The result of this approach DSM-III was nothing short of revolutionary. It threw out most of the psychodynamic concepts and naming conventions such as the neuroses. American psychiatry then largely suddenly split into two camps, psychoanalytic and the new scientific, “medicalized,” psychiatry that later came to be called biological psychiatry. [That trend will also be explained in a later post on all this]. DSM-III was published in 1980 after its six years of research and authoring. To quickly conclude this introductory outline of the history, DSM-R, a revised edition came out in 1987, while DSM-V came out in 2013. This Fifth edition was long delayed and had many controversies and I shall attempt to highlight some of them, using them to illustrate the wrenching dilemmas that psychiatry and by extension, most of the mental health disciplines face now. It is fortunate that for the most part, these controversies that mirror evolutionary forces, the uncertainty caused by the avalanche and explosion of scientific knowledge, are discussed out in the open as they should be. The aim of controversy should not be to win and dominate as so often seems to be destructive tenor of our times forced upon us all by the corrosive scorched earth politics practice nowadays, but to resolve open questions and demonstrate through the answers from unbiased research that will help us all.

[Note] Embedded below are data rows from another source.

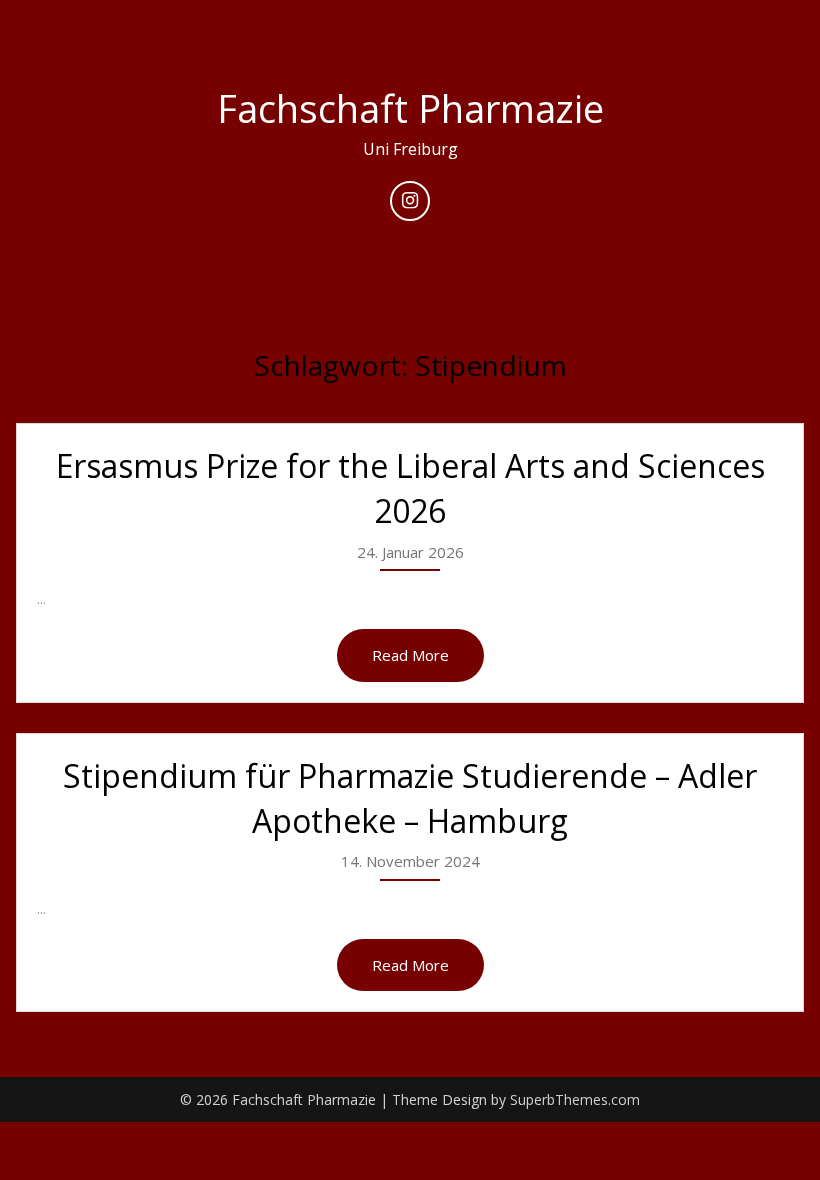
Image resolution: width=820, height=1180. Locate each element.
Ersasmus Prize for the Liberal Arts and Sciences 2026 (410, 488)
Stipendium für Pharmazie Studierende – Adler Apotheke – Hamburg (410, 798)
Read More (410, 655)
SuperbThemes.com (575, 1099)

I shall suggest to the reader, representative authors, books and readings to supplement these, again arcane, esoteric posts on this somewhat obscure subject. But the ultimate aim will be educate the interested reader as perhaps what all this means for our evolving view of the modern person in the more modern, complex and stressful world. Some of the controversies are still unsettled in the public discourse and set off bitter national disputes, political, religious and legislative battles that endanger at times, our cherished democratic ideals of unfettered discourse, fair consideration of different points of view and show the influence of fear of the modern, more scientific and less certain modern unknown future that all cultures are facing in many forms all over the world.